WHAT IS NEEDED
Starting at the line that contains "Image resolution: width=757", print each line exactly through the end of the listing. Skip any pictures and add nothing.

——————————

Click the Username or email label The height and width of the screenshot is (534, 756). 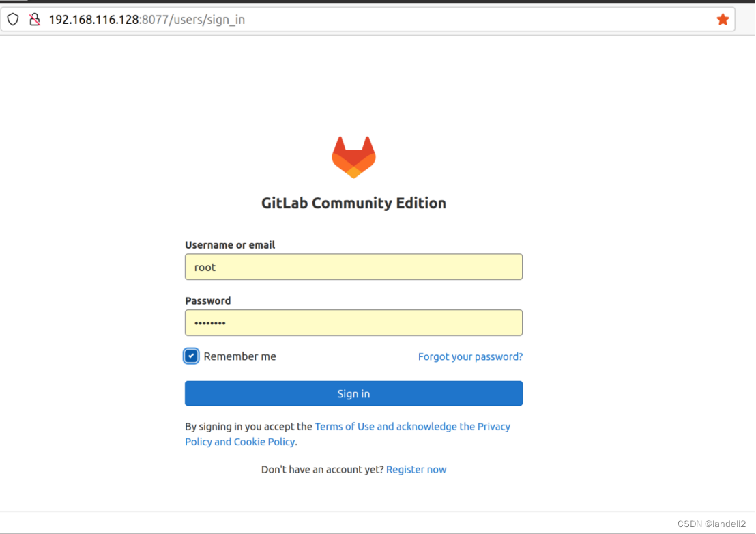pyautogui.click(x=230, y=244)
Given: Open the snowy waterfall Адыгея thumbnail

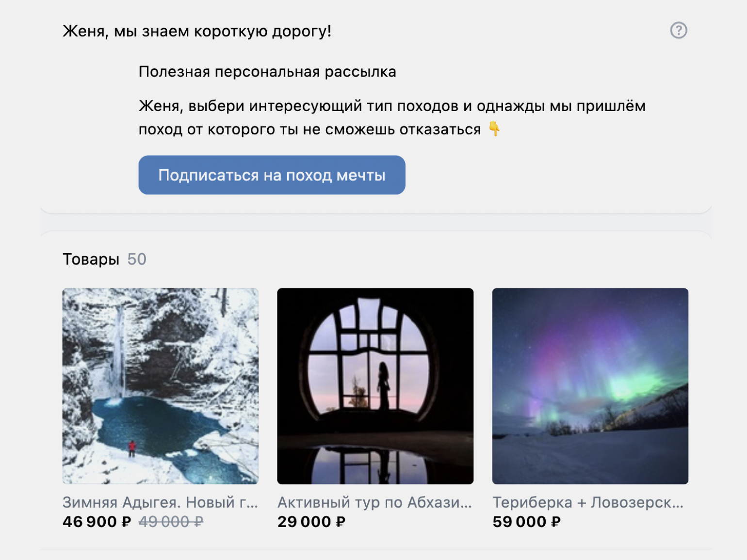Looking at the screenshot, I should click(x=161, y=386).
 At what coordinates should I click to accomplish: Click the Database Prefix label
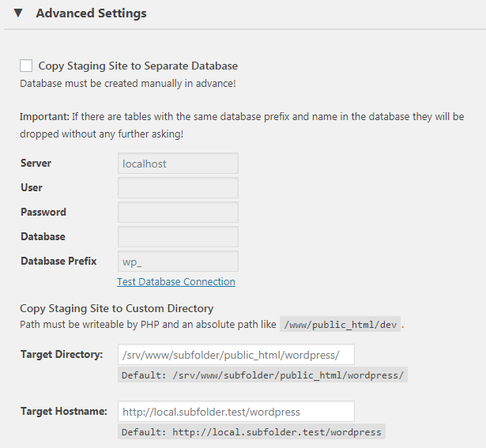coord(58,261)
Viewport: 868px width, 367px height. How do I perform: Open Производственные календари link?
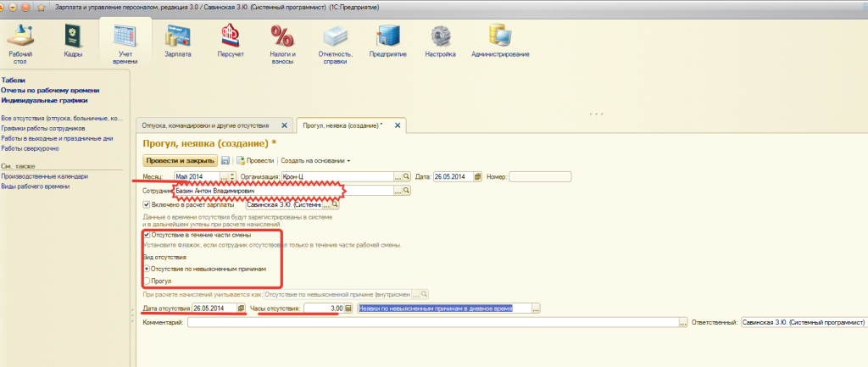[x=44, y=176]
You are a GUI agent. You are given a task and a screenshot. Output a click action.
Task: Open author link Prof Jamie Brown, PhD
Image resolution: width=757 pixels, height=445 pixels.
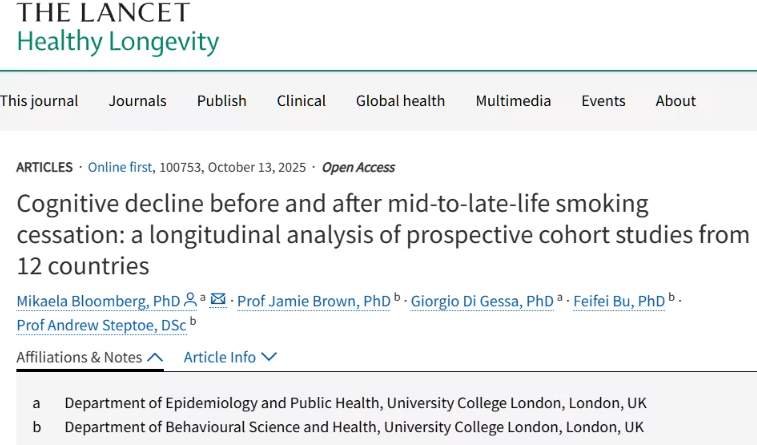(x=314, y=301)
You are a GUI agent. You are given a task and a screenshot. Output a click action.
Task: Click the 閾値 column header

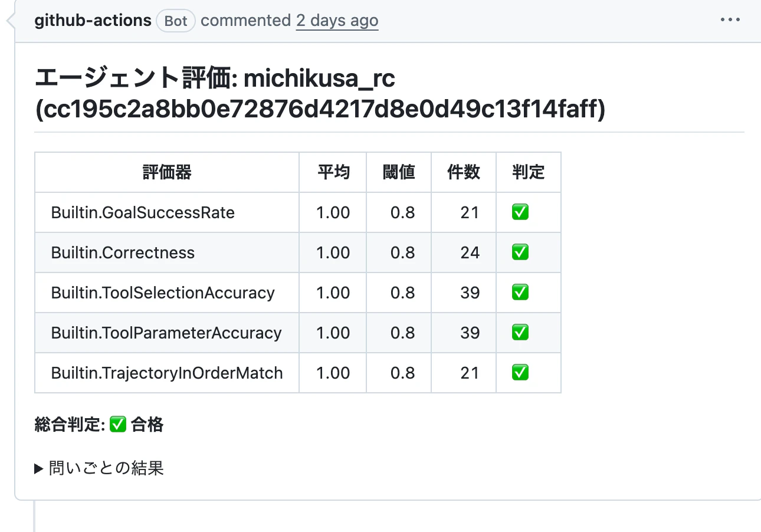pyautogui.click(x=399, y=172)
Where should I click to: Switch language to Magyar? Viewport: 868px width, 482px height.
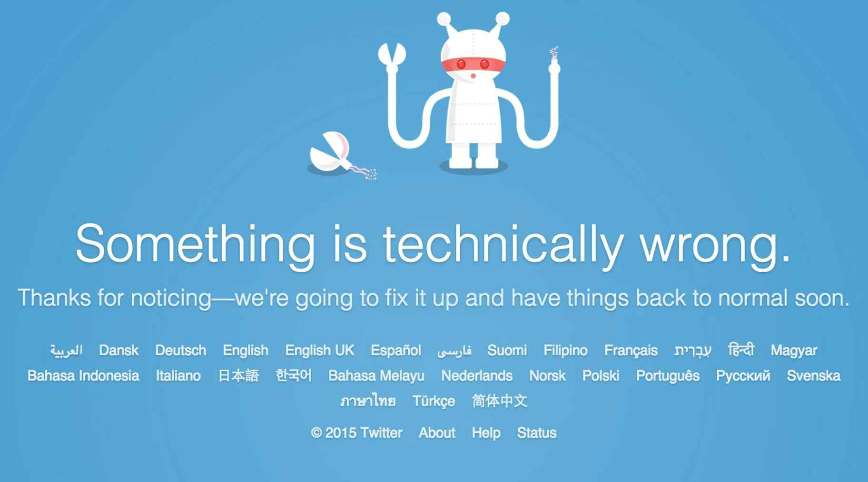click(x=794, y=351)
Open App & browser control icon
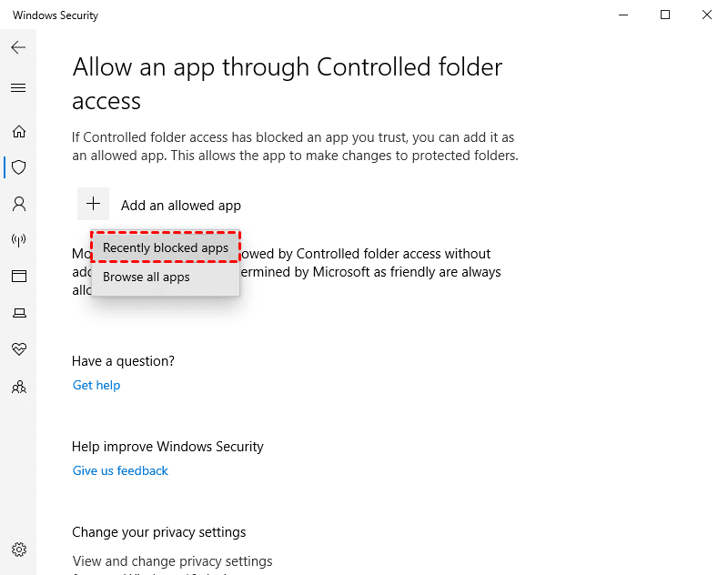728x575 pixels. tap(18, 276)
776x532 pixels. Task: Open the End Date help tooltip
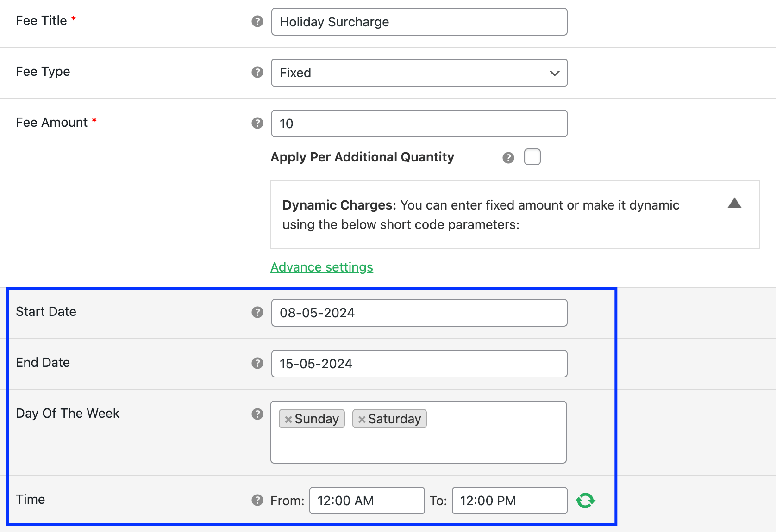[x=257, y=363]
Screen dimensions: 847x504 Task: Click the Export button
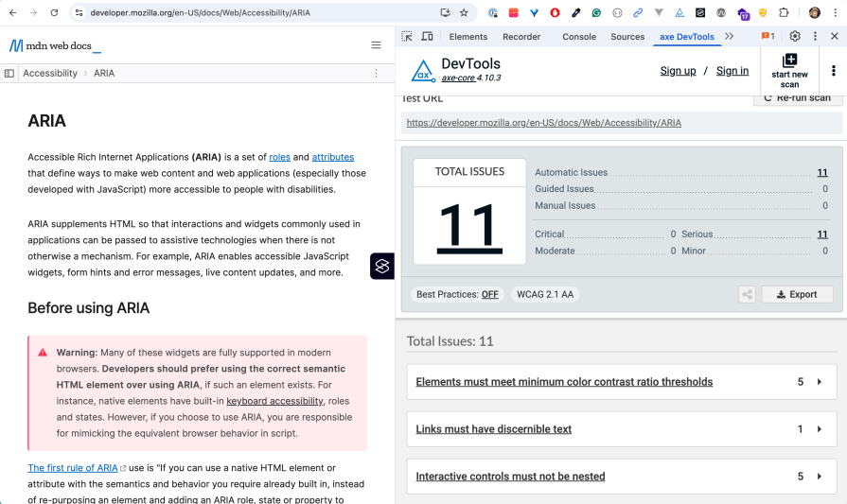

——————————

WRITTEN ANSWER
Image resolution: width=757 pixels, height=445 pixels.
(x=314, y=301)
You are a GUI agent. You are given a task and a screenshot. Output a click action.
Task: Click the 閾値 column header

pyautogui.click(x=399, y=172)
Where should I click to: Switch language to Magyar? Viewport: 868px width, 482px height.
click(x=794, y=351)
Open App & browser control icon
728x575 pixels. tap(18, 276)
776x532 pixels. Task: Open the End Date help tooltip
[x=257, y=363]
Screen dimensions: 847x504 Task: Click the Export button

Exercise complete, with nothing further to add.